● **Brief**: Rewrite the submarine specifications from the words "- Beam: 2.3" through "30 m (98 ft)", putting "Diving depth" in place of "Test depth".

General characteristics
- Class & type: Naïade-class submarine
- Displacement: 70 t (69 long tons), (surfaced); 74 t (73 long tons) (submerged);
- Length: 23.7 m (77 ft 9 in)
- Beam: 2.3 m (7 ft 7 in)
- Draft: 2.6 m (8 ft 6 in)
- Installed power: 65 PS (64 bhp; 48 kW) (petrol engine); 70 PS (69 bhp; 51 kW) (electric motor);
- Propulsion: 1 × shaft; diesel-electric powertrain; 1 × benzol engine ; 1 × electric motor;
- Speed: 7.2 knots (13.3 km/h; 8.3 mph) (surfaced); 5.3 kn (9.8 km/h; 6.1 mph) (submerged);
- Range: 200 nmi (370 km; 230 mi) at 5.5 knots (10.2 km/h; 6.3 mph) (surfaced); 30 nmi (56 km; 35 mi) at 4.1 kn (7.6 km/h; 4.7 mph) (submerged);
- Test depth: 30 m (98 ft)

[Dataset excerpts]
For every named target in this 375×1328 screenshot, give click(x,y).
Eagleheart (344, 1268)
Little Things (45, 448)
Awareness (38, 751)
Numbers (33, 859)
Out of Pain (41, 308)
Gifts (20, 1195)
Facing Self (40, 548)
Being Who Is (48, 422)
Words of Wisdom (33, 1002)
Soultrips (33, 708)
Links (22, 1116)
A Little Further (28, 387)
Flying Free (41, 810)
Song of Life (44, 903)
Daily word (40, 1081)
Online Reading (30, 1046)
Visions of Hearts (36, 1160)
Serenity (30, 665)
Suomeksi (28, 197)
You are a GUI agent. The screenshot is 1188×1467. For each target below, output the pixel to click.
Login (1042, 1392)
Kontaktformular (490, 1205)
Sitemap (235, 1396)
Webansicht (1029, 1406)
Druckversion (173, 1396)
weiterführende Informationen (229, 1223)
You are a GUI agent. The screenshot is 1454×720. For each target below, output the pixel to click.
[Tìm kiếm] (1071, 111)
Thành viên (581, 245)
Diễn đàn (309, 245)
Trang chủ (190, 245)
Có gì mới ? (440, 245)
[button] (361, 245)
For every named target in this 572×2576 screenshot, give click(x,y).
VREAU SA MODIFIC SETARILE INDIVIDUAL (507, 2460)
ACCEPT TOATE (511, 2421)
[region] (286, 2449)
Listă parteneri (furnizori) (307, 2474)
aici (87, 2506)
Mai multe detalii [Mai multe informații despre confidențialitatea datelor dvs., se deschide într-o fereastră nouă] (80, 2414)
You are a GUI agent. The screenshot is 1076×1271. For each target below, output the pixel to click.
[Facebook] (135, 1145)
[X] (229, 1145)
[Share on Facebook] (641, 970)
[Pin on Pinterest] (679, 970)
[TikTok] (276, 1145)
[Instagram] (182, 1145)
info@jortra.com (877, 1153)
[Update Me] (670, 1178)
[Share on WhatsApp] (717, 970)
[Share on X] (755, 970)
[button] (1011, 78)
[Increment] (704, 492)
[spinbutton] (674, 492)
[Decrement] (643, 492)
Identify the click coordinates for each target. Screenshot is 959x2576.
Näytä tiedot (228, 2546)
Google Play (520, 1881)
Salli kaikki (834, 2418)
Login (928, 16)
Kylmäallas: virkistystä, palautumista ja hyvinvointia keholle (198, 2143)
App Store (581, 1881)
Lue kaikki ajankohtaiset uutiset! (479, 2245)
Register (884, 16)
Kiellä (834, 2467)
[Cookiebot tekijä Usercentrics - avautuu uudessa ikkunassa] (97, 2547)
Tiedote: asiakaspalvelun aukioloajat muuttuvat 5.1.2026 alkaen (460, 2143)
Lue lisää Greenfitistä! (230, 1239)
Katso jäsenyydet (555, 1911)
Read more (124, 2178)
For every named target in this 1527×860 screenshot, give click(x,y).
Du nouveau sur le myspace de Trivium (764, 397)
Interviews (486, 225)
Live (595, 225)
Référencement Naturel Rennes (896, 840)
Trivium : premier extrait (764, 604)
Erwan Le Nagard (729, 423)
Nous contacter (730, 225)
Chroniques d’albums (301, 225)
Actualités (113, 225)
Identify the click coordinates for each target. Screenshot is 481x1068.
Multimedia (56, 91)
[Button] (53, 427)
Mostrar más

● **Solved problem**:
- Beam: 2.3 m (7 ft 7 in)
- Draft: 2.6 m (8 ft 6 in)
- Installed power: 65 PS (64 bhp; 48 kW) (petrol engine); 70 PS (69 bhp; 51 kW) (electric motor);
- Propulsion: 1 × shaft; diesel-electric powertrain; 1 × benzol engine ; 1 × electric motor;
- Speed: 7.2 knots (13.3 km/h; 8.3 mph) (surfaced); 5.3 kn (9.8 km/h; 6.1 mph) (submerged);
- Range: 200 nmi (370 km; 230 mi) at 5.5 knots (10.2 km/h; 6.3 mph) (surfaced); 30 nmi (56 km; 35 mi) at 4.1 kn (7.6 km/h; 4.7 mph) (submerged);
- Diving depth: 30 m (98 ft)